Obama the memoir writer has recounted the many blessings he got from his mom and her side of the family, education being at the top of the list. What did Obama get from his dad? Try: an aching sense of emptiness, owing to his father's physical absence from his life. Obama has written about his quest to be reunited with his father, in person as well as in spirit. How very understandable, that his absent father is a psychological "presence" that he finds intolerable. Obama's search for his father is synonymous with his search for his identity as a black man in America. We know this because Obama tells us so, in his remarkably eloquent book, Dreams from My Father: A Story of Race and Inheritance.
Jeremiah Wright is a stand-in for Obama's missing dad.

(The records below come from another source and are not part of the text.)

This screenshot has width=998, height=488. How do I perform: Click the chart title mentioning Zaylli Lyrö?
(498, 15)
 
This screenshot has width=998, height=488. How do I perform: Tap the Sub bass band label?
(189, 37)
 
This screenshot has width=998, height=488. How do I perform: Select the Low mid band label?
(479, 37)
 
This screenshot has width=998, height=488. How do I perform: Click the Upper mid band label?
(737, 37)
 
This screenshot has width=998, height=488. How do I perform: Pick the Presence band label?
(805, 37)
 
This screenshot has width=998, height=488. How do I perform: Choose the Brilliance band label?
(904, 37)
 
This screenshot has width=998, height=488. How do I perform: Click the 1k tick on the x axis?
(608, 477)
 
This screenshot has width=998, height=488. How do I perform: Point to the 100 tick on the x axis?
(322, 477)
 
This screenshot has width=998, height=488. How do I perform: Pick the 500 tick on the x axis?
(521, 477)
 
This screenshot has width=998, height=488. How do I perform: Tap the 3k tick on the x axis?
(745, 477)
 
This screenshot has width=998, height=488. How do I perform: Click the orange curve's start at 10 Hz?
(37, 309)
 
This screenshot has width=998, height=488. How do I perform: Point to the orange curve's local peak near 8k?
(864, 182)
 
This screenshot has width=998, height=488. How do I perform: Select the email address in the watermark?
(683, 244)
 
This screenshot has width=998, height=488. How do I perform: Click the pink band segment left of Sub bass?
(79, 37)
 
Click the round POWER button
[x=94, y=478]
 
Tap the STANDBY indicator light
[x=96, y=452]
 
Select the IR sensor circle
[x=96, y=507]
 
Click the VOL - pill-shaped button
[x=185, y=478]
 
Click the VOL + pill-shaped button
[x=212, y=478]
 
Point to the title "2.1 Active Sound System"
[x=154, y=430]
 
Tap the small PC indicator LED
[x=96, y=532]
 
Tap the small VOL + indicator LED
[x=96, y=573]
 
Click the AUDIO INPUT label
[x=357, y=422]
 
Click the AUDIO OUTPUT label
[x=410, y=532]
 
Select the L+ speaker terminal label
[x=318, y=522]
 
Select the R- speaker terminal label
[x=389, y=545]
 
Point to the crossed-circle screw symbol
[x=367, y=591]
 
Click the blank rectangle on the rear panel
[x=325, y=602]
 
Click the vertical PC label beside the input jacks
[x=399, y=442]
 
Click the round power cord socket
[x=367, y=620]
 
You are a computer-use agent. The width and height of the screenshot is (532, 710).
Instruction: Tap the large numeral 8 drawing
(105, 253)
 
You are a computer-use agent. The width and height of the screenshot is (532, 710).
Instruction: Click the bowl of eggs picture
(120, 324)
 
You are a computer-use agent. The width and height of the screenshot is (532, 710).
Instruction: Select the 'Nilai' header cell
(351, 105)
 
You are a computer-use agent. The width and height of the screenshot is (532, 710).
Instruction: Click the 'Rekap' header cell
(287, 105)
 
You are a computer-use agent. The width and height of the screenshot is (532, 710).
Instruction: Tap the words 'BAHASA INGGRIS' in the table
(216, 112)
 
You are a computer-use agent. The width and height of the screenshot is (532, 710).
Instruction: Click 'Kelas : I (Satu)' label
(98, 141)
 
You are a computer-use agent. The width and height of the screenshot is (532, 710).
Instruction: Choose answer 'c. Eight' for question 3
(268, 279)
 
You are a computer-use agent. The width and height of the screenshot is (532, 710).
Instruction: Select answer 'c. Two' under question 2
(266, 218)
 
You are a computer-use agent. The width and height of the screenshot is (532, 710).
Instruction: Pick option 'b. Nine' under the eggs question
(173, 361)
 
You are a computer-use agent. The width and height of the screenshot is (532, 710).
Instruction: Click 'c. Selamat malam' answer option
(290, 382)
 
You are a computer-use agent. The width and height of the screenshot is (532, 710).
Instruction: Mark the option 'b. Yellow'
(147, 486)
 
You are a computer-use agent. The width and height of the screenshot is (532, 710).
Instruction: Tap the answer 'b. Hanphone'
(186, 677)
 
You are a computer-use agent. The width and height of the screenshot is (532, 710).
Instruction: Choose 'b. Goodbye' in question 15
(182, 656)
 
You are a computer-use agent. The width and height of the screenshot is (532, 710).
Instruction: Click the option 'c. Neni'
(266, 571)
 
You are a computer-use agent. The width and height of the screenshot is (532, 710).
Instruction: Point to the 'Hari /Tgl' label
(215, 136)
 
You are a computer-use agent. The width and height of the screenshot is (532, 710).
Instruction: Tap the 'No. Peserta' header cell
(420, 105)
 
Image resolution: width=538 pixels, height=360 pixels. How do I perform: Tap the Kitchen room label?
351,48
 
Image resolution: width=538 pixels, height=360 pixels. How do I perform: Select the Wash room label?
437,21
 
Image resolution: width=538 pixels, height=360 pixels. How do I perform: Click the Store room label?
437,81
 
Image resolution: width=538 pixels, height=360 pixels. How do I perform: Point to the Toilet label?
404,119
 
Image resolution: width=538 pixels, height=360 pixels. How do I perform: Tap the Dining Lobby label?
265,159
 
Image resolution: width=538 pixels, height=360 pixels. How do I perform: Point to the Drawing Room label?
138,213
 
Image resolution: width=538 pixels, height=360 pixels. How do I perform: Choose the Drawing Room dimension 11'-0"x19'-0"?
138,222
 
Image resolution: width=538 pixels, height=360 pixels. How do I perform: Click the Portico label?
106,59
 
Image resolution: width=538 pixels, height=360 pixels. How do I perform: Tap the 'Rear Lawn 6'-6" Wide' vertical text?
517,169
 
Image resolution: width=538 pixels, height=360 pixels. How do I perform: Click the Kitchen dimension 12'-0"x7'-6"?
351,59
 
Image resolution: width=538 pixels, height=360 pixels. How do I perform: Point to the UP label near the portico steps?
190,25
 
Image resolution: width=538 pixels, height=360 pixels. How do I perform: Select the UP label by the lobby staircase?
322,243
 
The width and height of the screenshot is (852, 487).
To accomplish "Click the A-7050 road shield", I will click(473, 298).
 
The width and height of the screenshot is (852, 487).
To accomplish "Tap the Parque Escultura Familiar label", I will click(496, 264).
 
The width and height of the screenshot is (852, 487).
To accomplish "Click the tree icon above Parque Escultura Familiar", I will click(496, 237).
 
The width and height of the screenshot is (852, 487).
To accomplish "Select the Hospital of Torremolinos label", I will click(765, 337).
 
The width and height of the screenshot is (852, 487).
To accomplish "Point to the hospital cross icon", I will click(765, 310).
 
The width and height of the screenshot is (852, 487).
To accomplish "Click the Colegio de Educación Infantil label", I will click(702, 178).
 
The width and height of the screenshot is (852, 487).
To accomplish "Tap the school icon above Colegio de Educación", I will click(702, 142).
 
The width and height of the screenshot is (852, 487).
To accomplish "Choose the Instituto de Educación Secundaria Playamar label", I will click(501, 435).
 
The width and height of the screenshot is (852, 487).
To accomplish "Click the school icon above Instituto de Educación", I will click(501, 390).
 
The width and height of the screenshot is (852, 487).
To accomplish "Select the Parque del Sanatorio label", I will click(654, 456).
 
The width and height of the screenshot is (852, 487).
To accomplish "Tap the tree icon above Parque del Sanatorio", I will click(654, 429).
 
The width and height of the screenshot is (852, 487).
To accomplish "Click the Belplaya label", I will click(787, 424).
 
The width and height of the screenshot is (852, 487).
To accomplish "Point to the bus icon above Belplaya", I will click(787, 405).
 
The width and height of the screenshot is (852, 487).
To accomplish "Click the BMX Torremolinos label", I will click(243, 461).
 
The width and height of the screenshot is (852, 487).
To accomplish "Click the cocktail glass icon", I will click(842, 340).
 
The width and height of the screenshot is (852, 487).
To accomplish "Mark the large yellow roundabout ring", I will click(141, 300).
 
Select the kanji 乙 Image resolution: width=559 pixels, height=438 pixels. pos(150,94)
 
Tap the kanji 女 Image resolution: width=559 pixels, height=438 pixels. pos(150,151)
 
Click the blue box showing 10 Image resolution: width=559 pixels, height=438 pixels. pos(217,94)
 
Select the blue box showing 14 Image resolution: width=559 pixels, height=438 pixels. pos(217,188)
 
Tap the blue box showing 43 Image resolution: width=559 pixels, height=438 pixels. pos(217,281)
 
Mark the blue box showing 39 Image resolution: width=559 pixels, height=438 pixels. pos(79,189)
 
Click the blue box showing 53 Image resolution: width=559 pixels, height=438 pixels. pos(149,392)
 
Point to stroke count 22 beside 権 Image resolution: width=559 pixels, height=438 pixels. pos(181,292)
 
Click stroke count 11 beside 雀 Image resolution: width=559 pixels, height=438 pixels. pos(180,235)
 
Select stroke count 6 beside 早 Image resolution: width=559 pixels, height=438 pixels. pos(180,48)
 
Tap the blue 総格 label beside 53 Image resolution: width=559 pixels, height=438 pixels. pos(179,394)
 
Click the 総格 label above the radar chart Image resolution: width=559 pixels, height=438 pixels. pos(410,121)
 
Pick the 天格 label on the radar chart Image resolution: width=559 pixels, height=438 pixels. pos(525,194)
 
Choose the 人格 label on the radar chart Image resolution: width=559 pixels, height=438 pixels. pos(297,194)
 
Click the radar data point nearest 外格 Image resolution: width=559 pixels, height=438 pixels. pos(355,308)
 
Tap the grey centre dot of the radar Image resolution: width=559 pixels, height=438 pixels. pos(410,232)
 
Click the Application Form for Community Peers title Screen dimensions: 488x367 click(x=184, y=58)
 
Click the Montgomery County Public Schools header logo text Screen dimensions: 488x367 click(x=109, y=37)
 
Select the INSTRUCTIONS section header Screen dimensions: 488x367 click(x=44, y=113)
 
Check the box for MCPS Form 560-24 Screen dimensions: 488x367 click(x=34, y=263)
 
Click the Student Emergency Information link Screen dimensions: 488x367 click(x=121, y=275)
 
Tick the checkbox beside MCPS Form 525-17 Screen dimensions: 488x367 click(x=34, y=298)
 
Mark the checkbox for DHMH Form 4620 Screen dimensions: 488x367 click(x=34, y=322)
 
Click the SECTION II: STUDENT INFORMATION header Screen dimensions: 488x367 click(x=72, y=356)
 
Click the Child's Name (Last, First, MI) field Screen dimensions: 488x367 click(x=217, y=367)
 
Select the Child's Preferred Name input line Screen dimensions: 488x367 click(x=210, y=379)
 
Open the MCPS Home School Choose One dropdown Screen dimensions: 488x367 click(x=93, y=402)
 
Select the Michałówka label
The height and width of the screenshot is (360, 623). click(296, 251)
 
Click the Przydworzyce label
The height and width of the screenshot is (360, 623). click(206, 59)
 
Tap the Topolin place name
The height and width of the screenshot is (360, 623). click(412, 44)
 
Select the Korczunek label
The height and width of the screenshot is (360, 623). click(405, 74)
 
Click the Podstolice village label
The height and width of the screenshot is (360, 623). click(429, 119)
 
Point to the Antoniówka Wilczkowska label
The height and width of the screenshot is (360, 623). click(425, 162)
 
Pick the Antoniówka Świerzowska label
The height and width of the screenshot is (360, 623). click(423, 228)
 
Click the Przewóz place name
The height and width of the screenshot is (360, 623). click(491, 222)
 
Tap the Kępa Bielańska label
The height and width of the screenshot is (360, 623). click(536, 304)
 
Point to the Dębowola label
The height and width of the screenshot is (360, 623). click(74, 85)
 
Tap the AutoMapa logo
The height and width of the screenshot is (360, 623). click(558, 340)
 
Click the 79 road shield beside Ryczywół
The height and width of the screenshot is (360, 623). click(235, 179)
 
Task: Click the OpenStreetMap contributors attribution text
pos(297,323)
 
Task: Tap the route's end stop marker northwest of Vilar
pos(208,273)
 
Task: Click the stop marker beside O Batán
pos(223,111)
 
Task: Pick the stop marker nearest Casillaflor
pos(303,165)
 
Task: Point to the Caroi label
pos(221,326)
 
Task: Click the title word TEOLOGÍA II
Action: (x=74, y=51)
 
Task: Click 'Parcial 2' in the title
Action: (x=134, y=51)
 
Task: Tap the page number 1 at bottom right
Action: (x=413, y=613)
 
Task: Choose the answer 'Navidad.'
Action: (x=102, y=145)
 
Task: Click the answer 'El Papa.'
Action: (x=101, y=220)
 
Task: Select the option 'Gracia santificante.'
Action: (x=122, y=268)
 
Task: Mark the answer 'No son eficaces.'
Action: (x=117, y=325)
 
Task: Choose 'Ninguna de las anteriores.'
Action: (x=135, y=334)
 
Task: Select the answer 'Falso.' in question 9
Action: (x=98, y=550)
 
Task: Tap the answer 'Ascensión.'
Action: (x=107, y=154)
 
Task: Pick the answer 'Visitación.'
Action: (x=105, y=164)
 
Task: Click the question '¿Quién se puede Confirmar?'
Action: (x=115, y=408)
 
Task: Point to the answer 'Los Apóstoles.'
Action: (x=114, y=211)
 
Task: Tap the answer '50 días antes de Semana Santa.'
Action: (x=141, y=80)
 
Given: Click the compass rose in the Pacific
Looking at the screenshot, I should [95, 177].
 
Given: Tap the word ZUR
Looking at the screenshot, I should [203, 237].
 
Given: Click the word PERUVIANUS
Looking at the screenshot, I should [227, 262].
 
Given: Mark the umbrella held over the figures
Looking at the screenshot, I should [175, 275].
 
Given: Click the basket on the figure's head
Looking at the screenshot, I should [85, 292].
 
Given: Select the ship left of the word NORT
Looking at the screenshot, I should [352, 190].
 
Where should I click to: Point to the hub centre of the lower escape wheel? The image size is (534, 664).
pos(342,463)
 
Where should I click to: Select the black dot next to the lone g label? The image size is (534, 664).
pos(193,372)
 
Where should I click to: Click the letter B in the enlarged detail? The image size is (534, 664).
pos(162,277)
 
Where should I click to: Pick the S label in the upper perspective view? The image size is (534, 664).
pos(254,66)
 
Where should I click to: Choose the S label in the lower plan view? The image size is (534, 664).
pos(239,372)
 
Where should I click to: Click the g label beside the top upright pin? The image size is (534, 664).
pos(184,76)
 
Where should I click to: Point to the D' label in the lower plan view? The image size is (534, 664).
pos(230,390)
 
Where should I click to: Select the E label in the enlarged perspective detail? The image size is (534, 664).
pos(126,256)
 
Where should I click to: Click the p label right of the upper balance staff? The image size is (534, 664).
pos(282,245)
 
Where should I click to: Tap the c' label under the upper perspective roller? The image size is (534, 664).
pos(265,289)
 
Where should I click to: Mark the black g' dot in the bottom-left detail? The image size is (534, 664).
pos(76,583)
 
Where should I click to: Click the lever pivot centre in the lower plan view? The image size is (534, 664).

Morally, Wright falls short because he is a virulent racist and fiery demagogue. Obama's dad fell short morally by abandoning his wife and son. Obama's relationship with Wright is ambivalent, like his relationship with his father. Hence Obama's condemnation of Wright is clearly hesitant, just as Obama had to be pressed to reject Louis Farrakhan. If Obama repudiates Wright entirely, it can only look to many of his supporters that Obama is doing the white man's bidding — and somehow repudiating his own blackness in the process.
Obama's major speech about Wright and the role of race in the campaign will tell us all a great deal about his character. Is this a man with the inner resources to come to terms with the "family romance" he has inherited, and its powerful hold on his psyche up until now? Tune in and find out.